SCANDALO AD INCASTRI. Molto apprezzato dal pubblico anche “Laundromat” di Soderbergh, con Meryl Streep e Antonio Banderas: ironico racconto ad incastri sullo scandalo finanziario del secolo, quello dei Panama Papers: piacevole da vedere ma, malgrado le semplificazioni, è un po’ troppo complicato da capire.

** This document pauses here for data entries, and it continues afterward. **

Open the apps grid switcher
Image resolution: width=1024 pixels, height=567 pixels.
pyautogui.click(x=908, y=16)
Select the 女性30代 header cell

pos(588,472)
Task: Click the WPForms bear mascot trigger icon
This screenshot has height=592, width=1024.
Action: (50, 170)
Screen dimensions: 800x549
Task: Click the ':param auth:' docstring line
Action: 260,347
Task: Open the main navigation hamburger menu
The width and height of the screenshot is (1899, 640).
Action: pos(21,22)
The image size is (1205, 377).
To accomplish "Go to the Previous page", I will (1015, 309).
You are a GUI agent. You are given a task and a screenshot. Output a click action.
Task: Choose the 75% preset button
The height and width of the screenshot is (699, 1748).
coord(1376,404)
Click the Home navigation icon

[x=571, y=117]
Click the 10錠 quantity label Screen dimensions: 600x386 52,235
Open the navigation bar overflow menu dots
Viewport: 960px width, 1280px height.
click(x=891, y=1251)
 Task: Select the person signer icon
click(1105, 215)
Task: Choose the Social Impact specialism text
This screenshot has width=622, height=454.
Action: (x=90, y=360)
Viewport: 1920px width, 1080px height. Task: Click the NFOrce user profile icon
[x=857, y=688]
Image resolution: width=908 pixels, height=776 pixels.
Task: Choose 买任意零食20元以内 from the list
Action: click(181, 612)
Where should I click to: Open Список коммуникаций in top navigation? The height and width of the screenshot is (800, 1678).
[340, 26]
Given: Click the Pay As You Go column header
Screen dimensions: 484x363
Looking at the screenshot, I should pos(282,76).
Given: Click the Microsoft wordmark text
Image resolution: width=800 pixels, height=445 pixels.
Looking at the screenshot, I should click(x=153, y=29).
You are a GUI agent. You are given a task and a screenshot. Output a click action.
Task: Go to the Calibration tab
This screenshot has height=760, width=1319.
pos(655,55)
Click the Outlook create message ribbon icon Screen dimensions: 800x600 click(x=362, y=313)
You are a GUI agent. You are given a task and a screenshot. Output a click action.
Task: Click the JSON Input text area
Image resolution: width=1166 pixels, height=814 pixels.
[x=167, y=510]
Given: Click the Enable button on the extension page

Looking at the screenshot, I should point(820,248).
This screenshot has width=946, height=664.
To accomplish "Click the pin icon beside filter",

PALERMO (SUR)REALE. Nel panorama della Mostra 2019 sono mancate le commedie divertenti: per farsi un sorriso, ad esempio, c’è voluto il docu-film di Franco Maresco “La mafia non è più quella di una volta” (premio speciale della giuria) che mostra una Palermo reale ma paradossale, dove per rispetto o per timore non si osa neanche nominare la Mafia, e dove il popolino se ne infischia della memoria di Falcone e Borsellino – i giudici assassinati dai Corleonesi – ormai diventati santini da onorare nelle parate ufficiali, e attrazioni di surreali sagre di quartiere.
BRIVIDI AL LAGO DI COMO. Risate no ma brividi sì. Tanti thriller, come il film di chiusura “Burnst Orange Heresy”, un giallo sul Lago di Como incentrato su un pittore-eremita e con finale a sorpresa. Oppure come “Saturday Fiction” del cinese Lou Ye con la bellissima Gong Li: una storia sentimental-spionistica nella Shanghai in guerra nel 1941. Un film di tensione è anche “Seberg”, con Kristen Stewart nei panni dell’attrice che negli anni 60 fu presa di mira dall’Fbi per i legami sentimentali e ideologici col capo delle “Pantere Nere” Hakim Jamal.
Chiudiamo citando un film che speriamo di rivedere almeno su Rai5, la rete dedicata alla cultura: “The Perfect Candidate” della regista saudita Haifaa al-Mansour (quella de “La bicicletta verde”). Una dottoressa saudita appartenente ad una famiglia benestante e di larghe vedute si candida alle elezioni comunali e si scontra così col paternalismo e maschilismo della società araba ultraconservatrice.